Assigned task - Working through the records below, count the lines that include "agent". The reply is that number alone.

Items from a dataset -
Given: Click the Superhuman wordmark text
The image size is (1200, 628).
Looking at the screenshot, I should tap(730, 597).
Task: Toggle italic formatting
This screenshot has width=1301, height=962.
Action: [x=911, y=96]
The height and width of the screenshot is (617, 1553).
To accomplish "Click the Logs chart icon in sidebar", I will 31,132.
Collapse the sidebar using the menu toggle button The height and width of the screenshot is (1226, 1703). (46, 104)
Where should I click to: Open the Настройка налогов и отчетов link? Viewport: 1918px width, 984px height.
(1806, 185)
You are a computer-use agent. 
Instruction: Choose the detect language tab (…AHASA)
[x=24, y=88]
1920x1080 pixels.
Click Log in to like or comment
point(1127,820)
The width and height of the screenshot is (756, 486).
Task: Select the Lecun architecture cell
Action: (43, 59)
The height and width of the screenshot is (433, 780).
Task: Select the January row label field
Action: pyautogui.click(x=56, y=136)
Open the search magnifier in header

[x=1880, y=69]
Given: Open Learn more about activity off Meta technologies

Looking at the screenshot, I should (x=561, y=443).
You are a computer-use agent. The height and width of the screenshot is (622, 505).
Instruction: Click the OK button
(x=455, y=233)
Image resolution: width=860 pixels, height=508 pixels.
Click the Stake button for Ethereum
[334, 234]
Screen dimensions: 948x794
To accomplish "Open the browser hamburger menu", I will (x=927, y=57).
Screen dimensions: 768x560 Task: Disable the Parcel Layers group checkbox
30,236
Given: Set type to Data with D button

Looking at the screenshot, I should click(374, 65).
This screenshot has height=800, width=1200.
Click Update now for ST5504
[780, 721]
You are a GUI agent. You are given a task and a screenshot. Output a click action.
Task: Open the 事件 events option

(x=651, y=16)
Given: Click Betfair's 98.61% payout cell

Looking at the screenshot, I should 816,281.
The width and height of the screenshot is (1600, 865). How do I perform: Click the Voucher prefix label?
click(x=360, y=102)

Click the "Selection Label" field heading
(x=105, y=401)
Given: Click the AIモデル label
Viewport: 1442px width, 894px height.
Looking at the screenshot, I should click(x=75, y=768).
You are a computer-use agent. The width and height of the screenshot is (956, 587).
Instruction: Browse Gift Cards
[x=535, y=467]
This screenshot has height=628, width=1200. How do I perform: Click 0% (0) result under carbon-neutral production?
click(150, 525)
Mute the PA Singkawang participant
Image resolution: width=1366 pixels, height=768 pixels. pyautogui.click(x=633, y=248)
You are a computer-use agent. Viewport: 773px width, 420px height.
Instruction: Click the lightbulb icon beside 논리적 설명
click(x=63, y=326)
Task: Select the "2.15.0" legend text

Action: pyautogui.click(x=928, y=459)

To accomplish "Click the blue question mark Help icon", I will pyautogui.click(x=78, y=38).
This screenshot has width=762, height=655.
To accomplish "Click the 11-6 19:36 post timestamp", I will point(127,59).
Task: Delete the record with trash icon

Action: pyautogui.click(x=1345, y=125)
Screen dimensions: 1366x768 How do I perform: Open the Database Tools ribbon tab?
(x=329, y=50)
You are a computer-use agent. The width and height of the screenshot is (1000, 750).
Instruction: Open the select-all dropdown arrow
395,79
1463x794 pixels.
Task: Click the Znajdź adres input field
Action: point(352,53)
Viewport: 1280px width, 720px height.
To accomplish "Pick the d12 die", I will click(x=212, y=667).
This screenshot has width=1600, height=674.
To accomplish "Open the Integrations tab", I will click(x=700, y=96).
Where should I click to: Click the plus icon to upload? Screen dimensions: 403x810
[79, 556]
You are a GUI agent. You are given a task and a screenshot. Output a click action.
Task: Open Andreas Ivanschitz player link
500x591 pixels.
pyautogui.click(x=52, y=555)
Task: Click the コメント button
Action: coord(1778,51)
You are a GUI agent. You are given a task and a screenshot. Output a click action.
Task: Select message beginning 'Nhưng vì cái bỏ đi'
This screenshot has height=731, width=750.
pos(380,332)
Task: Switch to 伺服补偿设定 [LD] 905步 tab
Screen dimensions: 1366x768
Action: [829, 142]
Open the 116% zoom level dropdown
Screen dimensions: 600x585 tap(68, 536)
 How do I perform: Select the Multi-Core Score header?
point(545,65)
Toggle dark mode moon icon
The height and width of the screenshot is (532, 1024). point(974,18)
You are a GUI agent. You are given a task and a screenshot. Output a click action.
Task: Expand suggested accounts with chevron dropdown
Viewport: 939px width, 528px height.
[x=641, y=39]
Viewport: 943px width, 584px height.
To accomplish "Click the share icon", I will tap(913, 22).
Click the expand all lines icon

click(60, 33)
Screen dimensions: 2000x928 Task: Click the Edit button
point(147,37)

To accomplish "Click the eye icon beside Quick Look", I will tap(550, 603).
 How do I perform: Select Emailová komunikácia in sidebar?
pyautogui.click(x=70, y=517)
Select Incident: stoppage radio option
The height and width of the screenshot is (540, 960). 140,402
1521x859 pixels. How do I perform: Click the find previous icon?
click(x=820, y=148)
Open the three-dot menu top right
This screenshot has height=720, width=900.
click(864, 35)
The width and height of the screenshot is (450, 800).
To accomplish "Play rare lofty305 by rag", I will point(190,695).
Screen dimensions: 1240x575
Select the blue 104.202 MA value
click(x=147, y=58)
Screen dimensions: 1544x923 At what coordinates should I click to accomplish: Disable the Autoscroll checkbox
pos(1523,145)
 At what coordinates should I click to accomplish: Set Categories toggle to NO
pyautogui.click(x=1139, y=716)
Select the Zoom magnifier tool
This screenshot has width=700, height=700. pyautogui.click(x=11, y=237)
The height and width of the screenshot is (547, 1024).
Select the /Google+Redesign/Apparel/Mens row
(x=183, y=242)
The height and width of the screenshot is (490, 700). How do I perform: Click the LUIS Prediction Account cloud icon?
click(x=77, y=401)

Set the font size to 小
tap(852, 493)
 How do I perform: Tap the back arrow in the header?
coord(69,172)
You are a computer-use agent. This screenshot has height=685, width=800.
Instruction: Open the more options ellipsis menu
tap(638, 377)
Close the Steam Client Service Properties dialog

Reply - 10